Neuallermöhe

Anbau an das KulturA: Verspätet und wohl deutlich teurer

Das Bürgerhaus KulturA soll einen Anbau erhalten. Doch obwohl im Mai Spatenstich sein sollte, ist noch immer nichts passiert.

Das Bürgerhaus KulturA soll einen Anbau erhalten. Doch obwohl im Mai Spatenstich sein sollte, ist noch immer nichts passiert.

Foto: Thomas Voigt

Im Mai hätte Spatenstich sein sollen. Doch die erste Ausschreibung des Projekt war erfolglos – mit wohl teuren Folgen.

Hamburg. Der Mangel an Handwerkern und an Baumaterialien macht sich nun auch am KulturA in Neuallermöhe bemerkbar: Bereits im Mai sollte bei dem Bürgerhaus an der Otto-Grot-Straße 90 eigentlich der Spatenstich für einen Anbau sein. Doch still ruht der See: Nur ein Bagger parkt am Haus. Nun hat auch die Bergedorfer CDU-Fraktion eine Anfrage zum Thema gestartet.

Die Fraktion ist besorgt. Mit der Verzögerung solle auch eine erhebliche Baukostensteigerung einhergehen, heißt es. Was die Ursache für die Steigerung ist und wie hoch sie wohl ausfalle, möchte die Fraktion unter anderem wissen. Eine offizielle Antwort auf die Anfrage steht bisher aus.

Der Anbau ans Bürgerhaus KulturA wird deutlich teurer

Auf Nachfrage bestätigt das Bergedorfer Bezirksamt deshalb nur, dass am KulturA tatsächlich mit einer Baukostensteigerung zu rechnen sei.

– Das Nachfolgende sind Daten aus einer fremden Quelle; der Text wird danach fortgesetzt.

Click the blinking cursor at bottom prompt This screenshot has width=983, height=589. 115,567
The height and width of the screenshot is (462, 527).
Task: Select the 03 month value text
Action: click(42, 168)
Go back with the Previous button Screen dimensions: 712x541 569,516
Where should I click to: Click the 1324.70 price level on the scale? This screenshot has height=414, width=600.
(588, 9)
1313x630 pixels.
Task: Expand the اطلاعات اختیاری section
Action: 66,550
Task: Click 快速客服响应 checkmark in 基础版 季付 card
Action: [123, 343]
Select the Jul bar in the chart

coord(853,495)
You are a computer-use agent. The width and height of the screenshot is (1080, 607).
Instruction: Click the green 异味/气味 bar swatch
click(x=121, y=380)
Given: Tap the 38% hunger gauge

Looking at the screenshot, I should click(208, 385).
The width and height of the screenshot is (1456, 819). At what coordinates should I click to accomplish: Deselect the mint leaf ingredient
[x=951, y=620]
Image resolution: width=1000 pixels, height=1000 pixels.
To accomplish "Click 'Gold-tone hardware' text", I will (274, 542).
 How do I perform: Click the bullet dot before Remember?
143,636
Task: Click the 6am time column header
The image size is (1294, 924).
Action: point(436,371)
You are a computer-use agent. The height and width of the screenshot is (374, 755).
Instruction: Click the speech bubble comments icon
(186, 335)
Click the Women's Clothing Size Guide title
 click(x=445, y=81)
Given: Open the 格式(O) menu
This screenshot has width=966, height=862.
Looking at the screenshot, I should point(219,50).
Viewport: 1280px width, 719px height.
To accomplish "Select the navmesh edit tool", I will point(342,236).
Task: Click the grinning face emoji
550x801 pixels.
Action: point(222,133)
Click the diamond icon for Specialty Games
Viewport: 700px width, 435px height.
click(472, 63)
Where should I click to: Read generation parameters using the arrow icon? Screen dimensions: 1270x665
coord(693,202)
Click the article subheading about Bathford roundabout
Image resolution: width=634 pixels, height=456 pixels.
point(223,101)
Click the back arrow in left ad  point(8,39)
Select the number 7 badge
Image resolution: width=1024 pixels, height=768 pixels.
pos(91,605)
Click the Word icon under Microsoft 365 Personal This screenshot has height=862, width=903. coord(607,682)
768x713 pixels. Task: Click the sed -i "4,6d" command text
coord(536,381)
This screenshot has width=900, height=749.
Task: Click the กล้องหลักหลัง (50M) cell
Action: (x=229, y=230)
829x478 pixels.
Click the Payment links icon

Die erste Ausschreibung der Sprinkenhof GmbH – die vom Bezirksamt mit der Planung und dem Bau des Anbaus beauftragt wurde – sei erfolglos gewesen.

Grund seien wohl Faktoren wie Fachkräftemangel, Engpässe beim Baumaterial sowie der Bauboom insgesamt, sagt Sprecherin Kerstin Godenschwege. „Hinzu kommt, dass die Größe des Baus nicht besonders attraktiv ist für Bauunternehmen.“

Finanzierung der Kostensteigerung musste zunächst geklärt werden

Die erfolgte zweite Ausschreibung habe einiges an Zeit gekostet. In der Folge habe es – „auch nicht unerwartet mit Blick auf die Entwicklungen im Baubereich“ – eine Kostensteigerung gegeben. „Die Finanzierung der Kostensteigerung musste geklärt werden.“

Dies sei aber mittlerweile erfolgt. „Die Sprinkenhof arbeitet nun an einer Aktualisierung der Aufgaben und des Bauzeitenplans.“ Das Bezirksamt sei zuversichtlich, dass es bald Baufortschritte geben werde. Allerdings: Vor 2022 wird damit nicht gerechnet.